“O meu país é meu lugar de fala”: a constituição brasileira e a política dos corpos

Por Brunna Rabelo Santiago

  Ao receber um convite para elaboração de um texto sobre os 37 anos da constituição brasileira, completados em 05 de outubro deste ano (2025), imediatamente invadiu-me a mente a canção de Elza Soares, “O que se cala”, lançada em 2018, parte do álbum “Deus é mulher”. O trecho escolhido para compor o título “O meu país é meu lugar de fala”, conversa diretamente com a história da elaboração da constituição de nosso país, como também se perpetua, mantendo-se atual trinta e sete anos depois. 

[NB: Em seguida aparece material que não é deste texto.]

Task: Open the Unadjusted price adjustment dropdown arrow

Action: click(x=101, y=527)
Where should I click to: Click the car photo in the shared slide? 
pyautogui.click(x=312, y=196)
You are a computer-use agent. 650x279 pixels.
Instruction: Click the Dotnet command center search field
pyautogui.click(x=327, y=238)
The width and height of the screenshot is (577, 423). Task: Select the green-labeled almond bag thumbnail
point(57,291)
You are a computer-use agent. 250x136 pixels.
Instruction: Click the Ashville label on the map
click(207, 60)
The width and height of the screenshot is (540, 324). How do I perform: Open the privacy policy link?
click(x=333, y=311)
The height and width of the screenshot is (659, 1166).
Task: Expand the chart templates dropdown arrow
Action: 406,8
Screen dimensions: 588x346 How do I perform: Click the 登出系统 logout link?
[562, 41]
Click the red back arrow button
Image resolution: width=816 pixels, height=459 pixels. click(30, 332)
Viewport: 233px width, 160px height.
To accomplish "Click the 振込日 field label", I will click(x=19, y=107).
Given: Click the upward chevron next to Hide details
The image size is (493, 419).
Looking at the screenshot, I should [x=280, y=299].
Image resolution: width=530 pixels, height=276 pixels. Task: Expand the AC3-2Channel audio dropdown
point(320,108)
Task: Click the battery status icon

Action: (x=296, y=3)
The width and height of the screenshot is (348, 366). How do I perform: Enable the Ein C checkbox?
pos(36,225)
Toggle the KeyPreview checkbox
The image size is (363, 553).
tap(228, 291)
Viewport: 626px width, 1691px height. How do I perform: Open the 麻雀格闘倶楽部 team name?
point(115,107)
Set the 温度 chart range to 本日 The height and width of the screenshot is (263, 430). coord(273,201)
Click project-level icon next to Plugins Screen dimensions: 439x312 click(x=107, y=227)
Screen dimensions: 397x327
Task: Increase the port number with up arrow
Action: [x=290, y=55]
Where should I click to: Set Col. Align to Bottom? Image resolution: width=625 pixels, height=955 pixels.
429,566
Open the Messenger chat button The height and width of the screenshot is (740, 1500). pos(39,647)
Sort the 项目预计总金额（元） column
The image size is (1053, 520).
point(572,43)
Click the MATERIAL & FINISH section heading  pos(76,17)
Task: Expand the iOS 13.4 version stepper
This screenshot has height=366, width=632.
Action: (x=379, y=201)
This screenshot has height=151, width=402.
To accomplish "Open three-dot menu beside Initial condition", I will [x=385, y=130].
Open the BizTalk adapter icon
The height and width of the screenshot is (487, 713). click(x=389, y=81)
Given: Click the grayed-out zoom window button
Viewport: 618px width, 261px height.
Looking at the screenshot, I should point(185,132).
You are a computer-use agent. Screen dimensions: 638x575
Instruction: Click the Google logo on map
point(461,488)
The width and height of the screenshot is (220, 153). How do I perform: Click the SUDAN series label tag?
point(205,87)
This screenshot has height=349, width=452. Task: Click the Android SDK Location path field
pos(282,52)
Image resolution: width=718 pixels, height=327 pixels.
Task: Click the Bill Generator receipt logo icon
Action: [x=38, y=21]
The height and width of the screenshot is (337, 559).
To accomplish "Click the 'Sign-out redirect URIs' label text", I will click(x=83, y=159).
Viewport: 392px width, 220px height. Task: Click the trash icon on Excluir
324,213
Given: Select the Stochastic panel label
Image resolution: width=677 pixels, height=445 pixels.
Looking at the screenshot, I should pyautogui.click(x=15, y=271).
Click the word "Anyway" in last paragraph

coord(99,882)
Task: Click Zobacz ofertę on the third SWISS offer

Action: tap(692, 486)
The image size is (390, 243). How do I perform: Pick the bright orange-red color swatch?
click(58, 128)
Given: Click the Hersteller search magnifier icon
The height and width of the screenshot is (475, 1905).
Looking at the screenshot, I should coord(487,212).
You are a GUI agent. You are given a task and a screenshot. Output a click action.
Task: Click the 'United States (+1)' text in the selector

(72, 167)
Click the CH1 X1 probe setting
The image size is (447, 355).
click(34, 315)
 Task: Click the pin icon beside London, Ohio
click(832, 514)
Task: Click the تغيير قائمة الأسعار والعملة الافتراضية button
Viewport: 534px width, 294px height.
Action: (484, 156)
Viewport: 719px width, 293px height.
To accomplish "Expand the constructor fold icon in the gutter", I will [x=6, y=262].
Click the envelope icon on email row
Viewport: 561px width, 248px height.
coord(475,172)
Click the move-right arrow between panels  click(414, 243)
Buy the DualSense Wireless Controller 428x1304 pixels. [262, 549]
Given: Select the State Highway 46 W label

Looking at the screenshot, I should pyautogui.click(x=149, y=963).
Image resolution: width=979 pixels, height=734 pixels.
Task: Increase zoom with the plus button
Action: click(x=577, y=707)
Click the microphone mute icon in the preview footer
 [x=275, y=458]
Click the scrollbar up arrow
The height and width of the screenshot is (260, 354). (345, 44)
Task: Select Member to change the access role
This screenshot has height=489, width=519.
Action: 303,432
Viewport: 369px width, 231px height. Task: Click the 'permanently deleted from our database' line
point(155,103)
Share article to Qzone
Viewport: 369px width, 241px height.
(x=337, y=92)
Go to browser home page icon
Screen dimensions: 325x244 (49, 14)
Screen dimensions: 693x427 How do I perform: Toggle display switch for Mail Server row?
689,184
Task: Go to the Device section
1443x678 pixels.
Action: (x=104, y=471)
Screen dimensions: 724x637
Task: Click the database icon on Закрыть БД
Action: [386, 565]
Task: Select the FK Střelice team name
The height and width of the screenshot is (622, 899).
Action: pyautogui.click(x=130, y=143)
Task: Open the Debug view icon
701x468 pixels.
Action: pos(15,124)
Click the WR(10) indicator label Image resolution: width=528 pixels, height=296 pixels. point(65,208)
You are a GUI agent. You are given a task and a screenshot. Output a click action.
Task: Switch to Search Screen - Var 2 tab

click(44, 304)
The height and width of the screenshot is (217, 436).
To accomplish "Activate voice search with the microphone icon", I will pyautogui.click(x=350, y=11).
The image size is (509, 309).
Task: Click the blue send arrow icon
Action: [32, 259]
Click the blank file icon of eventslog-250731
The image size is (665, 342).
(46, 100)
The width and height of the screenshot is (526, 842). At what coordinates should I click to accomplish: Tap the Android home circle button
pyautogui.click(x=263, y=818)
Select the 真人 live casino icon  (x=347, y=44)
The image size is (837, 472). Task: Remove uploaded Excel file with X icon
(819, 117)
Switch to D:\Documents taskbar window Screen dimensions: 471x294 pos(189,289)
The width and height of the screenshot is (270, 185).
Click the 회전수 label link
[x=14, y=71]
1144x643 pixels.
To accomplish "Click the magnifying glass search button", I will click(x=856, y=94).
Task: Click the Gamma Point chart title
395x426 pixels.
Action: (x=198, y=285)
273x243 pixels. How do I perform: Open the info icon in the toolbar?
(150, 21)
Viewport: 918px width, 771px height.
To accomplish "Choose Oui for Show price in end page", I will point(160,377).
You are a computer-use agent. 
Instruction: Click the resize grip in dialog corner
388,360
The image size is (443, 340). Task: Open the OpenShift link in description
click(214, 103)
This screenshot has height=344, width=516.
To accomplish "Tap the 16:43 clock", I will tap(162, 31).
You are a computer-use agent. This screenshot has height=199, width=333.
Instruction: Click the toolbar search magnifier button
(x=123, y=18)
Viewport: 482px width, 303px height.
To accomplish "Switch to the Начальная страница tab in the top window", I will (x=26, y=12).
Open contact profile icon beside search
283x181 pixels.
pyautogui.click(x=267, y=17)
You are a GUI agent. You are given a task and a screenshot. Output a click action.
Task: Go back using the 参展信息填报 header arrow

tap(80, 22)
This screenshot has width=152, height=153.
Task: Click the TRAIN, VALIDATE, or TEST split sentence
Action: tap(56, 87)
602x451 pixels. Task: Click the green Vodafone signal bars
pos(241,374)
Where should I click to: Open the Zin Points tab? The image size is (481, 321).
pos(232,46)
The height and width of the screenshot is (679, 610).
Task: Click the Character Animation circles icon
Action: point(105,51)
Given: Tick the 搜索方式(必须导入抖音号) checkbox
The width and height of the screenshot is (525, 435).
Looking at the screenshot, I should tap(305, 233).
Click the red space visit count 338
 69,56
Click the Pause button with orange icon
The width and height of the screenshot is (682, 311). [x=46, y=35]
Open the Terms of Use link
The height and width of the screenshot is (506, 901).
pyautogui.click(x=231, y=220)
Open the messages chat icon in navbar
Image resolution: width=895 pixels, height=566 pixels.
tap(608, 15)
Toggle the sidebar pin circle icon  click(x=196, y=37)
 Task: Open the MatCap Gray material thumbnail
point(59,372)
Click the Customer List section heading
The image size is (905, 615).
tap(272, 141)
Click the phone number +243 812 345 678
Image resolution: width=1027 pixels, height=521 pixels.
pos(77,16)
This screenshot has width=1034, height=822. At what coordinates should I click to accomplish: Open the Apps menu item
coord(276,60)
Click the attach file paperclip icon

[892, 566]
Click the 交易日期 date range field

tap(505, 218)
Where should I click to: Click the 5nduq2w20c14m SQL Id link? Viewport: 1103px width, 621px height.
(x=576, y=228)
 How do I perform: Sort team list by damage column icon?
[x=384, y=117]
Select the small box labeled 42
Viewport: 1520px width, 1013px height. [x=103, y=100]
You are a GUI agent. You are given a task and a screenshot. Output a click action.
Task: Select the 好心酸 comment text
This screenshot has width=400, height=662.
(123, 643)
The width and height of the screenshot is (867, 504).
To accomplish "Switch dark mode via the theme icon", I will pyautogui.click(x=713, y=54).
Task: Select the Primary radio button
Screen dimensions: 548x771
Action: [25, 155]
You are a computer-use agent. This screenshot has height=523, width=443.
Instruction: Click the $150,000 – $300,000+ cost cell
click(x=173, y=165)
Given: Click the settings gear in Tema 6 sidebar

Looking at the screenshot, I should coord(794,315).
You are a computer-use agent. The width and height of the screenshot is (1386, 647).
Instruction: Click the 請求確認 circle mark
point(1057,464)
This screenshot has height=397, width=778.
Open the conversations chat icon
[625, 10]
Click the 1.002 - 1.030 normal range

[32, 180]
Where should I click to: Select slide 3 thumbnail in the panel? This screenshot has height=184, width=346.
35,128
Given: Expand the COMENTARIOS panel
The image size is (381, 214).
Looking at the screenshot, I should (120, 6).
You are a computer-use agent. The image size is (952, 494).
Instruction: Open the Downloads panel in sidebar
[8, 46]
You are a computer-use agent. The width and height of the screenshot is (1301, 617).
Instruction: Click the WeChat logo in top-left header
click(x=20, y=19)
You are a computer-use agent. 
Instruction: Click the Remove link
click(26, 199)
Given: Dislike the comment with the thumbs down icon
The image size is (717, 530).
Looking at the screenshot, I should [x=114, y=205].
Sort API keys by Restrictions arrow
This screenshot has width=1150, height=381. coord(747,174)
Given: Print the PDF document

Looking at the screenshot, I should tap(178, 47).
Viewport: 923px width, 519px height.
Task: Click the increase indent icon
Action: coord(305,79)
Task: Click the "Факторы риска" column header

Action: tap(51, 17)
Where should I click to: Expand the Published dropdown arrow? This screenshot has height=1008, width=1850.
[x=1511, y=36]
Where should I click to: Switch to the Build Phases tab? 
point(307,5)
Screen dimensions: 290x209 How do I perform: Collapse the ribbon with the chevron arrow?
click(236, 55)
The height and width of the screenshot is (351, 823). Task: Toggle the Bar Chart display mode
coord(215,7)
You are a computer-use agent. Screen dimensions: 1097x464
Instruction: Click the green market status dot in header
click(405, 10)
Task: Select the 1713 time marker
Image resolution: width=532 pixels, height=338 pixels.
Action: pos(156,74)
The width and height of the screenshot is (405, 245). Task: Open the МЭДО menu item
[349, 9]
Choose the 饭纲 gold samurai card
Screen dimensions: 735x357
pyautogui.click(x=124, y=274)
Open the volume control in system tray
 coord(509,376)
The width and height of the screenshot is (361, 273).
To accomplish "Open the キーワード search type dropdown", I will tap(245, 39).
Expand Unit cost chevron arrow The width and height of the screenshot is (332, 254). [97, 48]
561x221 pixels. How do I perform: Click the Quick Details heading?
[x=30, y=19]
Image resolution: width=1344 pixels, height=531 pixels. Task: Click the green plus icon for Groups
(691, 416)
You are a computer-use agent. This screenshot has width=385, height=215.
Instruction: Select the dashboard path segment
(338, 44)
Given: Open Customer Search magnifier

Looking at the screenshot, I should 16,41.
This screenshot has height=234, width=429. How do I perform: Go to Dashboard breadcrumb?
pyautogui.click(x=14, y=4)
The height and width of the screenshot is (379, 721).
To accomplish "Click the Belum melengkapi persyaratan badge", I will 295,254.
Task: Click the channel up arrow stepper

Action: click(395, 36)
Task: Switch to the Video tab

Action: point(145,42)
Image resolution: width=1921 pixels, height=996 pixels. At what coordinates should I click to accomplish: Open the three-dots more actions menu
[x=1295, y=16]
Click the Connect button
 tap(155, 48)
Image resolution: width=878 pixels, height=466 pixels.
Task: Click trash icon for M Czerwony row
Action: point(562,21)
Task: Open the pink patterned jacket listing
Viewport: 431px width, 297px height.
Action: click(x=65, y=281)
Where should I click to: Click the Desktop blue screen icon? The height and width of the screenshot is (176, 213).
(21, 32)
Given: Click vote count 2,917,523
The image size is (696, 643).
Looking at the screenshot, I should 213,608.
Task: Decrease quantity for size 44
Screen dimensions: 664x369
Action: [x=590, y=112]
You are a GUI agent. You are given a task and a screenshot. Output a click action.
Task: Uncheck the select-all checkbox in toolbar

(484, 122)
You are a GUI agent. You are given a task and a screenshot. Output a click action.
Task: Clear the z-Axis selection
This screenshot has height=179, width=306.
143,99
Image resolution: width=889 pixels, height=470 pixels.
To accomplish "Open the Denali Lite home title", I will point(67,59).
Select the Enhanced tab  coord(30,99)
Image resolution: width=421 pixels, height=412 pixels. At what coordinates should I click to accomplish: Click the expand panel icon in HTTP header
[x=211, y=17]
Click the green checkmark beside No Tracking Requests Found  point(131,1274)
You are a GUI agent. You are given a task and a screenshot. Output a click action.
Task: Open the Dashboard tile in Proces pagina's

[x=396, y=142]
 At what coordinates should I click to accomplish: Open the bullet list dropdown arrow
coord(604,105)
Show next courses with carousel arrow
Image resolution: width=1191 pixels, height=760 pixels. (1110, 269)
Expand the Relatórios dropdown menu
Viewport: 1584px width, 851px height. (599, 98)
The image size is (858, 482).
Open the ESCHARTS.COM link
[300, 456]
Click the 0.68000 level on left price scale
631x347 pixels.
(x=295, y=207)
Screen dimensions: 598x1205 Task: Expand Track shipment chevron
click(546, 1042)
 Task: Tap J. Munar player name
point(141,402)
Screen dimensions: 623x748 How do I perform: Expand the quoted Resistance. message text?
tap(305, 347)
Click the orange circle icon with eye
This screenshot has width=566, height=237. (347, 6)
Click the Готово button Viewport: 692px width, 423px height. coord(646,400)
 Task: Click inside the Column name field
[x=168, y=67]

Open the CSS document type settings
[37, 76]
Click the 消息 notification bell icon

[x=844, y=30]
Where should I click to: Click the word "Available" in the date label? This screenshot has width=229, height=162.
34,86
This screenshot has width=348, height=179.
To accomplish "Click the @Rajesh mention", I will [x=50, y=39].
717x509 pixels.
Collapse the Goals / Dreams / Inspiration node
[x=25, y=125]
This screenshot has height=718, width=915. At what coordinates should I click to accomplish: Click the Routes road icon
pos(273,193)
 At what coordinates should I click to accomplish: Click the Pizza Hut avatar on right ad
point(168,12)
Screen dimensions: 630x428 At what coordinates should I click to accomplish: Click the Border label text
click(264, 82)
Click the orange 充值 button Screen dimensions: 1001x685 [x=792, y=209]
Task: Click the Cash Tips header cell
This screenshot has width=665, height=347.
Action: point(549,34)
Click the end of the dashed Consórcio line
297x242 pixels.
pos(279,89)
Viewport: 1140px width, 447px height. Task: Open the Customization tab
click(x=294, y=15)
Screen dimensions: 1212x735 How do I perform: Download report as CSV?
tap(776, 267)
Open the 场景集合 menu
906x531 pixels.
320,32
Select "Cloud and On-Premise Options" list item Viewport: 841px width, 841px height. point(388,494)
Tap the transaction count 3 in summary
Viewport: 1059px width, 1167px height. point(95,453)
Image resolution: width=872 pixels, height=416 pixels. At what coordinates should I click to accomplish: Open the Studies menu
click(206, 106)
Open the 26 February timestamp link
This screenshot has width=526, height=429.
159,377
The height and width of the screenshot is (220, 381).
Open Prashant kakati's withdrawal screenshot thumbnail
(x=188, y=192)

  Slogans como “Constituinte para valer tem que ter direitos da mulher” e “Constituinte para valer tem que ter palavra de mulher” eram constantemente utilizados pelo movimento feminista brasileiro no período de deliberações voltadas à criação de uma Assembleia Constituinte, responsável por elaborar um novo texto constitucional. O momento histórico vivenciado em 1985 foi divulgado como “uma oportunidade única de retirar as mulheres da condição de cidadãs de segunda categoria”. Em meio a realização de encontros nacionais, conferências e seminários, foi aprovada a Carta das Mulheres Brasileiras aos constituintes. O referido documento trazia temáticas como igualdade entre cônjuges, acesso da mulher rural à titularidade de terras independentemente de seu estado civil, garantia constitucional da isonomia entre os gêneros no salário, proteção da maternidade e do aleitamento garantindo estabilidade no emprego da gestante, garantia da livre opção à maternidade e direito à interrupção da gestação (ambos os direitos ainda não constitucionalizados até hoje), criminalização de qualquer ato de violência contra as mulheres, entre outros. É evidente a importância desse momento histórico, do qual resultou nossa atual constituição, contendo pelo menos 80% das reivindicações propostas. 

  Ao admitir a importância de uma constituição democrática, após um longo período de autoritarismo e profundas violações aos direitos humanos, não podemos nos colocar em um lugar de silêncio, limitados a comemorações que invisibilizam violências diárias praticadas contra corpos específicos, descartáveis aos olhos da sociedade. Retomo a canção inspiradora desse título, “minha voz, uso pra dizer o que se cala”, para fazer do meu país, deste espaço de comunicação, o meu lugar de fala. 

  Em uma realidade em que o mercado de trabalho limita-se a uma inserção de mulheres brancas, sem a correspondência lógica de inserção dos homens no âmbito do cuidado, das atividades domésticas; enquanto perpetua a escravização, sob uma nova roupagem, de mulheres, em sua maioria pretas e pardas, por meio de baixos salários e da precarização de direitos trabalhistas; em que o Brasil é um dos países que mais mata pessoas trans e travestis no mundo; deixo aqui uma pergunta: no dia de aniversário de trinta e sete anos da constituição brasileira, quais corpos foram convidados a comemorar? O espaço público e político, representado por universidades, escolas, assembleias, instituições de justiça, centros de saúde, e outros locais de poder, permanece inacessível a uma enorme pluralidade de corpos, gêneros, raças, sexualidades, idades, maternagens, infâncias, não quistas pelas estruturas de privilégios fortemente dominantes em nosso país. “O direito passa a existir quando é exercido”, exercido por todos os corpos. 

Sobre a autora

  Brunna Rabelo Santiago, mãe de Joana, pesquisadora em direito e feminismos, feminismo decolonial, maternagens e economia do cuidado, doutora em Direito pela Universidade Estadual do Norte do Paraná – UENP; professora colaboradora do departamento de Direito do Estado da Universidade Estadual de Ponta Grossa – UEPG.

¹Pintanguy, Jacqueline. A carta das mulheres brasileiras aos constituintes: memórias para o futuro. In: Hollanda, Heloísa Buarque de. Pensamento feminista brasileiro: formação e contexto. Rio de Janeiro: Bazar do Tempo, 2019.
²Dossiê da Associação Nacional de Travestis e Transexuais (Antra), 2025.
³Butler, Judith. Corpos em aliança e a política das ruas: notas para uma teoria performativa de assembleia. – 3ª ed. – Rio de Janeiro: Civilização Brasileira, 2019.